Still to come is legislation covering beneficiation in the industry. This may have further implications for the precious metals and diamonds sector.
The damage done to SA's investment reputation overseas will take years to repair and some of it may be permanent.
Unlike the SA mining companies, foreign investors do not have to live with the SA legislation and can invest their money elsewhere.
The worst damage was done by the mining charter and the royalty bill.
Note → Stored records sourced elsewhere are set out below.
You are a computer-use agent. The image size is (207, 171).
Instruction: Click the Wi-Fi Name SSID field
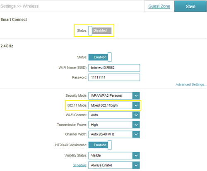[114, 68]
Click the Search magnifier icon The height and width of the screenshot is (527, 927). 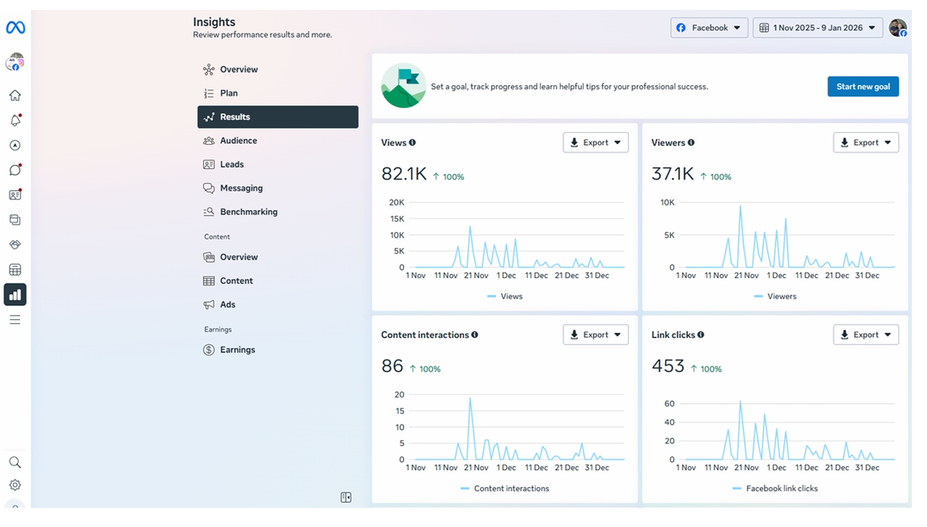pos(15,462)
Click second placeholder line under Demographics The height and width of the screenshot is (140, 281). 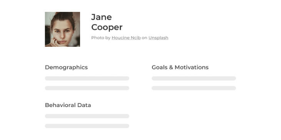[87, 88]
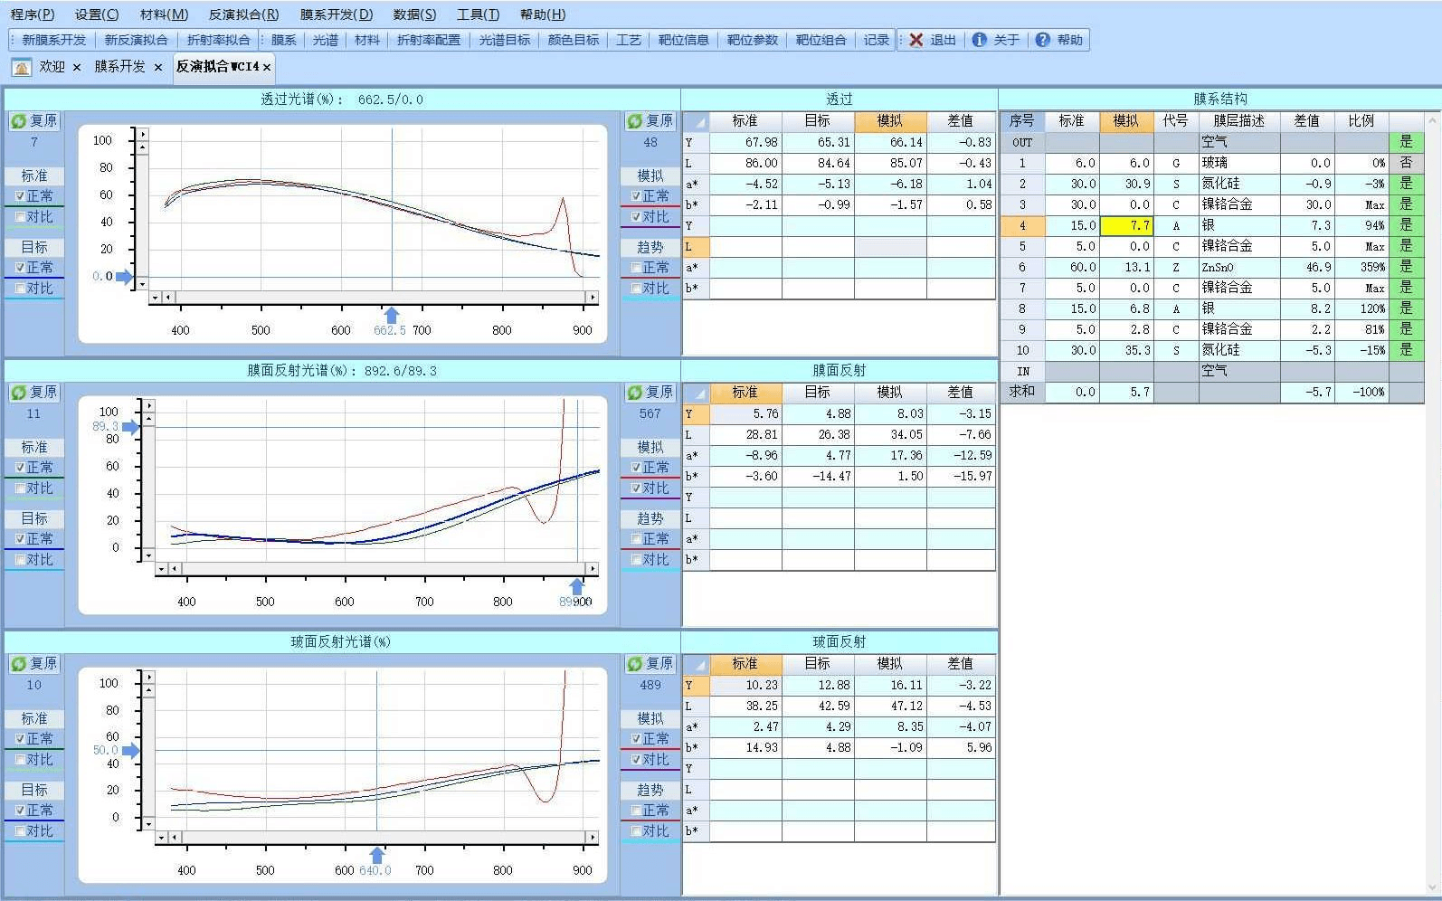Image resolution: width=1442 pixels, height=901 pixels.
Task: Open the 反演拟合(R) menu
Action: coord(243,14)
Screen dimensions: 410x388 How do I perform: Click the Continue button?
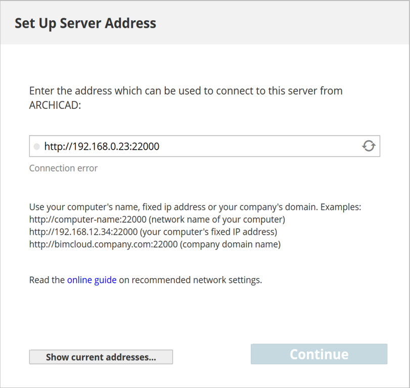319,354
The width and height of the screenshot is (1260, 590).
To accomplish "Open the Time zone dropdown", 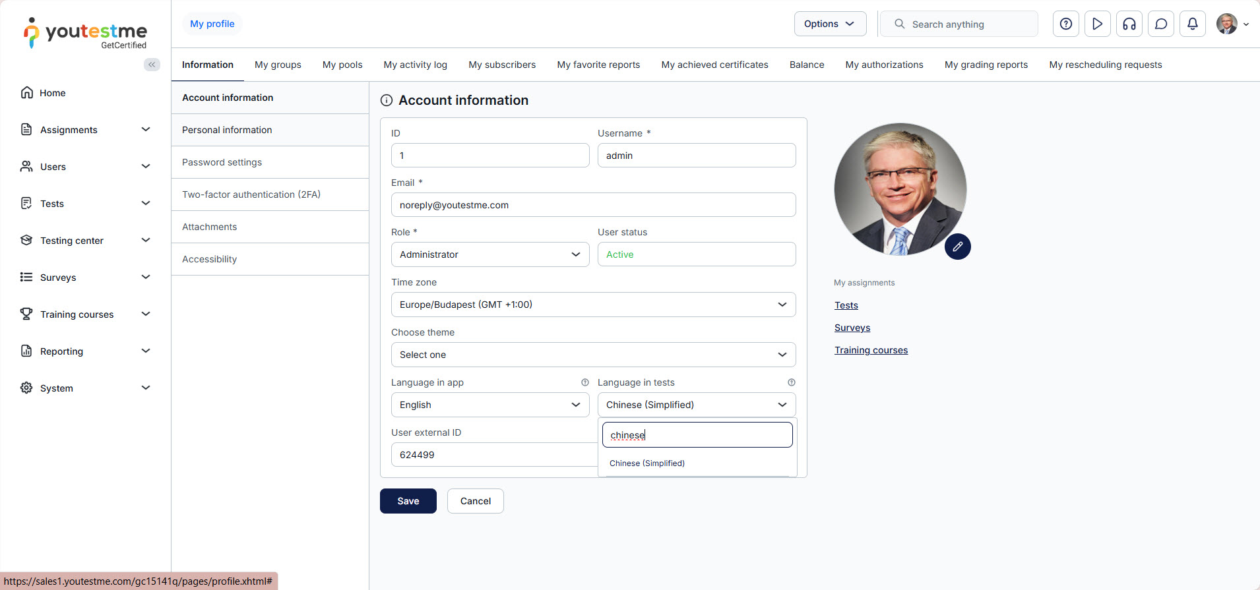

Nervous investors knocked R56,3bn off the market capitalisation of the principal SA mining stocks in the first two days of trading following publication of the details of the leaked charter.
The reason was that the charter proposed transfer of ownership of 51% of mining industry assets into the hands of historically disadvantaged South Africans within 10 years.
That raised the spectre of nationalisation and convinced many investors, as well as industry executives, that they were up against a government that was determined to make changes to the mining industry based on political ideology and with insufficient regard to practical, economic considerations.
Government protested at the time that this was no more than an opening bargaining position, but in vain, because of the radical nature of that position.
It took months of work, including overseas road shows to foreign investors, by the minister of minerals & energy, her deputy and senior civil servants to undo the damage.
But they did manage to recover much of the lost ground as subsequent negotiations produced a far more reasonable and acceptable charter.
The share prices of the various SA mining companies responded by regaining much of their lost ground.
Then came the "last straw", as Durban Roodepoort Deep chairman Mark Wellesley Wood describes it, in the form of the royalty bill published by the finance department.
It should have been released in finance minister Trevor Manuel's budget speech in February but he held it back, clearly because the explosion of negative reaction it created would have overwhelmed his otherwise "good news" budget for most South Africans.
The royalty bill proposes slapping a sliding scale of royalties on gross turnover of mining companies, ranging from 2% for coal mines to 8% for diamond mines.
It has been condemned across the board by mining companies and investors. Among them are the Foreign Investors Mining Association (Fima), which minerals & energy minister Phumzile Mlambo-Ngcuka has described as the "most reliable voice of reason" in the long-running debate over the new legislation.
Fima members are foreign mining companies with the most to gain through the opening up of the SA mining industry by the new legal dispensation.